Gaiman, Neil, and Terry Pratchett: Good Omens

Another book I’ve been reading piecemeal, though over longer than this week, is Neil Gaiman and Terry Pratchett’s Good Omens. There’s a spare copy of this in the car for when we get stuck in traffic, for me to read aloud to occupy our minds; it works very well for that, though I’m not so good at reading through snickers. On Wednesday, while waiting for the people who were to help unload the moving truck (they didn’t show), I re-read a bunch of it. To borrow a phrase from Book-a-Minute, “Five billion people almost DIE, and it is FUNNY.”

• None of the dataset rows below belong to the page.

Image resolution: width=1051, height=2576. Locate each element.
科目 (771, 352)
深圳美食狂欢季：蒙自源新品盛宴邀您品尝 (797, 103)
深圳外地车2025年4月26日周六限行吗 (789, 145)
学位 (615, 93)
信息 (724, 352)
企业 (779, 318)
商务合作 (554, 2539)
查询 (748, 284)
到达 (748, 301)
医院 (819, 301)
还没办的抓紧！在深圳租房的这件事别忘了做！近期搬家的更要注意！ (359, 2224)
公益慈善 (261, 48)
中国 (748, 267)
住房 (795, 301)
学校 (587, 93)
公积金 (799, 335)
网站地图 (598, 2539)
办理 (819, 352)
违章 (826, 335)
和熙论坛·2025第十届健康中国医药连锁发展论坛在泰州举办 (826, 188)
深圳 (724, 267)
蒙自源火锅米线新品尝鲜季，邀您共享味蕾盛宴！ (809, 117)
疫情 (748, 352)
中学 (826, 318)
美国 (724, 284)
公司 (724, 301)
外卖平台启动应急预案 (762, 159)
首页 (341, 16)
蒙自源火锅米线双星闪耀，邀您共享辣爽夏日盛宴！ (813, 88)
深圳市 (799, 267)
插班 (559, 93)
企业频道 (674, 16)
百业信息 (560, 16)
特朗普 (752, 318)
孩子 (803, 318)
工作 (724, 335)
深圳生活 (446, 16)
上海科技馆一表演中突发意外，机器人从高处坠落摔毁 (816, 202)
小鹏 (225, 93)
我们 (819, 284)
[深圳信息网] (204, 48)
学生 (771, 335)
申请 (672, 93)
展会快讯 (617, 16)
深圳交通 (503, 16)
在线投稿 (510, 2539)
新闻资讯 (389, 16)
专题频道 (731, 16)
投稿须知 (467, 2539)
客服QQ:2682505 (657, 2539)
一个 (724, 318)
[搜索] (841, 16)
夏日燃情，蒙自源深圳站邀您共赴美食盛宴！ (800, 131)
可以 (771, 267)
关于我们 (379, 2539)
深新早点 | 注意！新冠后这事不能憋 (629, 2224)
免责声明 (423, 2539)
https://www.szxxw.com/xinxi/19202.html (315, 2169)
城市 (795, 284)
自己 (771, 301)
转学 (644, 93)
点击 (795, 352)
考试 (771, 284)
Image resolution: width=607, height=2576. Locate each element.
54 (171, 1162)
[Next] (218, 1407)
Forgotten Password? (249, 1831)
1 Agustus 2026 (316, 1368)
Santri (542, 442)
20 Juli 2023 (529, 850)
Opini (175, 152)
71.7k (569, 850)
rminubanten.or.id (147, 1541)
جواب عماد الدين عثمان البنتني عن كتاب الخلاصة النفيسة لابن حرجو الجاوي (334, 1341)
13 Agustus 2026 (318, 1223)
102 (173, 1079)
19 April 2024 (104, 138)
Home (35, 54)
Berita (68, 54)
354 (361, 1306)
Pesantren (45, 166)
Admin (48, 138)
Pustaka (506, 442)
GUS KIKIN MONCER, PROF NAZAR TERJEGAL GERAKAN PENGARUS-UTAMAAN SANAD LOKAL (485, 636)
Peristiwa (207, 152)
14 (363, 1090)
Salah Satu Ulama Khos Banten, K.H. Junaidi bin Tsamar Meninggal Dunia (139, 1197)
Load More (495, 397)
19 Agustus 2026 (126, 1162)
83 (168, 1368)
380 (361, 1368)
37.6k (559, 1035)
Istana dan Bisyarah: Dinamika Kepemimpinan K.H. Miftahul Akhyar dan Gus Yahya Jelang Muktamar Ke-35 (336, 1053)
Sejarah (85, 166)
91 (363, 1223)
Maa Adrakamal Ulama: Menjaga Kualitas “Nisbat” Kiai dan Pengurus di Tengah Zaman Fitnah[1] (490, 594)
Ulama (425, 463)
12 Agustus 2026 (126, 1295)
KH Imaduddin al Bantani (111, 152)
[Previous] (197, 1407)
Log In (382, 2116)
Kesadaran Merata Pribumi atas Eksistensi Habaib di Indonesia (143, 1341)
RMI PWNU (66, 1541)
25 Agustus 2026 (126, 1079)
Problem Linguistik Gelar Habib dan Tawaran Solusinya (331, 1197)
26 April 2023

Good Omens is the story of the Apocalypse. The Antichrist was born eleven years ago; but due to a little mix-up at the hospital, he’s been sent off to a nice English family and been raised completely free of Satanic—or angelic—influences. And there’s this angel and this demon who get along better with each other than their superiors, and this book of really, really accurate (but very muddled in time) prophecies, and the Four Horsepersons, and Dog (Satanical hellhound and cat-worrier), and, well, it’s too hard to describe. Just read it. Really.

Pratchett & Gaiman are very good writers separately, as well. Good Omens might feel a bit more like Pratchett in style (such as the Discworld books), but at that time Gaiman was also writing Sandman, a brilliant comic, so that’s not too suprising.